▶ _O QUE FAZER_
A - Passe para o inglês esta frase do texto sobre Gaza: "É improvável que Netanyahu fique muito perturbado."
B - Prossiga com o texto sobre Gaza, começando logo depois da última frase que aparece.

▶ _TEXTO DE ORIGEM_
┌────────

A estratégia de limpeza étnica em massa de Netanyahu desmascara o pretexto acalentado pelo Ocidente para apoiar a criminalidade israelense: a lendária solução de dois Estados.
por Jonathan Cook
Se você pensava que as capitais ocidentais estavam finalmente perdendo a paciência com a estratégia israelense de causar fome em Gaza, quase dois anos após o início do genocídio, pode estar decepcionado.
Como sempre, os eventos seguiram em frente – mesmo que a fome extrema e a desnutrição dos dois milhões de habitantes de Gaza não tenham diminuído.
Líderes ocidentais agora expressam “indignação”, como a mídia chama, com o plano do primeiro-ministro israelense Benjamin Netanyahu de “tomar o controle total” de Gaza e “ocupá-la”. Em algum momento no futuro, Israel aparentemente está pronto para entregar o enclave a forças externas sem ligação com o povo palestino.
O gabinete israelense concordou na sexta-feira passada com o primeiro passo: a tomada da Cidade de Gaza, onde centenas de milhares de palestinos estão amontoados nas ruínas, morrendo de fome. A cidade será cercada, sistematicamente despovoada e destruída, com os sobreviventes presumivelmente conduzidos para o sul, para uma “cidade humanitária” – o novo termo israelense para um campo de concentração – onde serão confinados, aguardando a morte ou a expulsão.
No fim de semana, ministros das Relações Exteriores do Reino Unido, Alemanha, Itália, Austrália e outras nações ocidentais emitiram uma declaração conjunta condenando a medida, alertando que ela “agravaria a catastrófica situação humanitária, colocaria em risco a vida dos reféns e aumentaria ainda mais o risco de deslocamento em massa de civis”.
A Alemanha, a maior apoiadora de Israel na Europa e sua segunda maior fornecedora de armas, está aparentemente tão consternada que prometeu “suspender” – isto é, atrasar – os embarques de armas que ajudaram Israel a assassinar e mutilar centenas de milhares de palestinos nos últimos 22 meses.
É improvável que Netanyahu fique muito perturbado. Sem dúvida, Washington intervirá e compensará qualquer falha de seu principal cliente no Oriente Médio, rico em petróleo.
Enquanto isso, Netanyahu mais uma vez desviou o foco, já tardio, do Ocidente, das provas incontestáveis das ações genocidas em andamento por Israel – evidenciadas pelas crianças esqueléticas de Gaza – para uma história completamente diferente.

└────────

▶ _MATERIAL FORNECIDO_
┌────────

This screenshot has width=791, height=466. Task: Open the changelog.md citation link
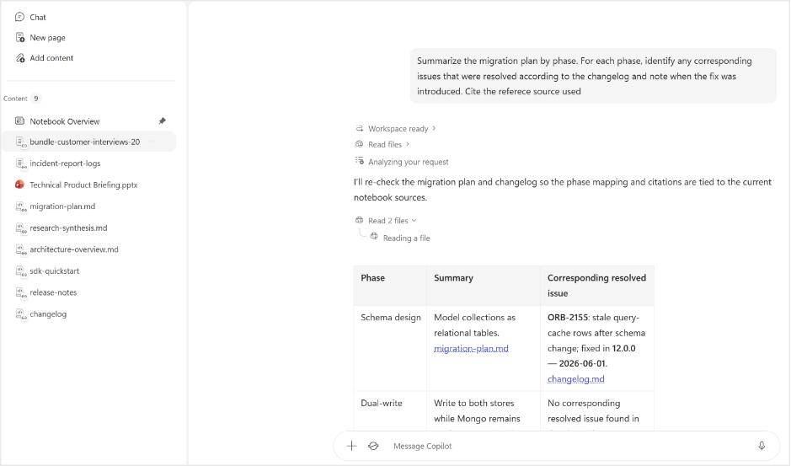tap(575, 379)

└────────
┌────────

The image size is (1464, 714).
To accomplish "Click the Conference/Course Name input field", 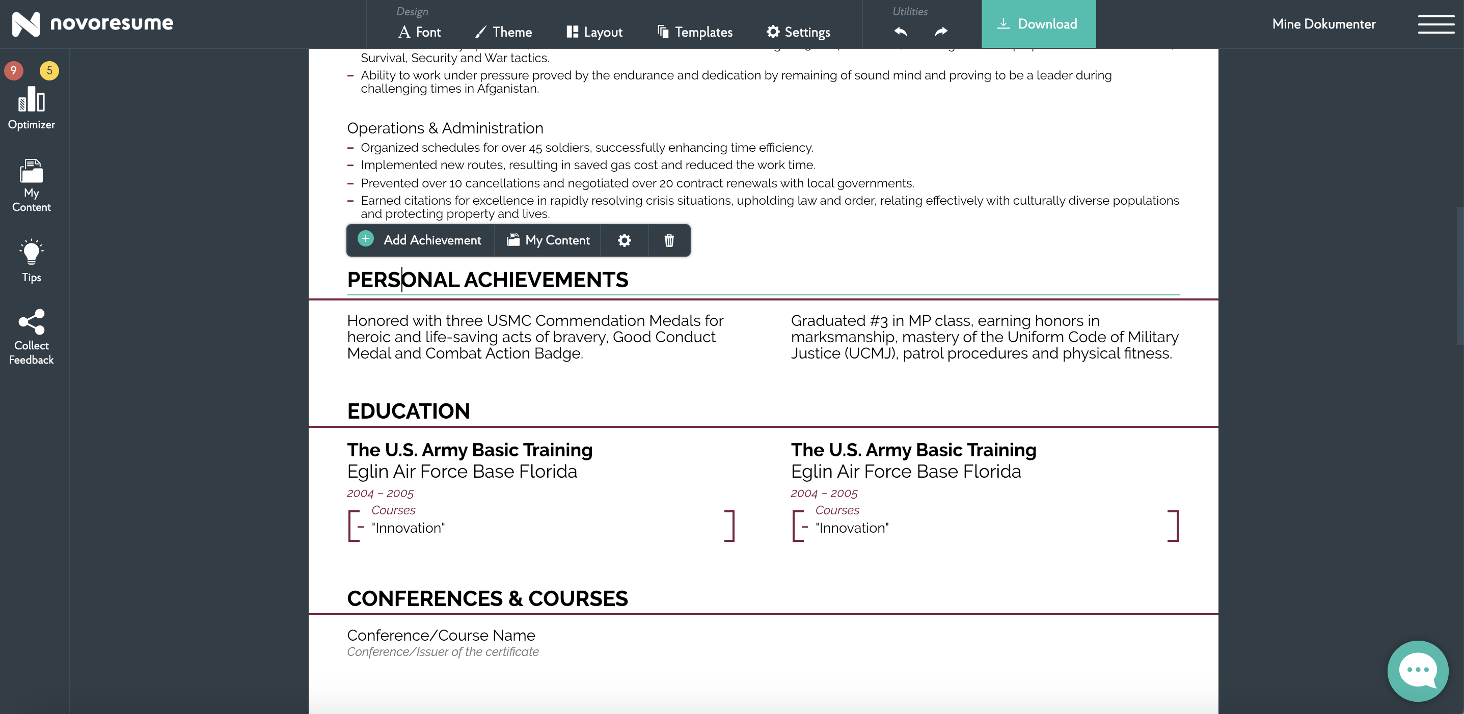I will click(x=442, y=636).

└────────

▶ _RESPOSTAS POR TAREFA_
A - Netanyahu is unlikely to be very disturbed.

B -
Agora, as manchetes tratam da estratégia do primeiro-ministro israelense de lançar outra “operação terrestre”, da resistência que ele está recebendo de seus comandantes militares, das implicações para os israelenses ainda mantidos em cativeiro no enclave, da capacidade do exército israelense de lidar com a sobrecarga e da possibilidade de o Hamas ser “derrotado” e o enclave “desmilitarizado”.
Estamos retornando mais uma vez às análises logísticas do genocídio – análises cujas premissas ignoram o próprio genocídio. Isso não poderia ser parte integrante da estratégia de Netanyahu?
Vida e morte
Deve ser chocante que a Alemanha tenha sido provocada a interromper o armamento de Israel – supondo que cumpra o prometido – não por causa de meses de imagens de crianças em estado de pele e osso em Gaza, que ecoam as de Auschwitz, mas apenas porque Israel declarou que quer “tomar o controle” de Gaza.
É importante notar, é claro, que Israel nunca deixou de controlar Gaza e o restante dos territórios palestinos – em violação aos fundamentos do direito internacional, como decidiu a Corte Internacional de Justiça no ano passado. Israel tem controle absoluto sobre as vidas e mortes da população de Gaza todos os dias – exceto uma – desde a ocupação do pequeno enclave costeiro, muitas décadas atrás.
Em 7 de outubro de 2023, milhares de combatentes palestinos escaparam brevemente do campo de prisioneiros sitiado que eles e suas famílias haviam enfrentado, depois que Israel baixou a guarda momentaneamente.
Gaza tem sido, há muito tempo, uma prisão que os militares israelenses controlavam ilegalmente por terra, mar e ar, determinando quem podia entrar e sair. Manteve a economia de Gaza estrangulada e colocou a população do enclave “em uma dieta” que resultou em desnutrição crescente entre suas crianças muito antes da atual campanha de fome.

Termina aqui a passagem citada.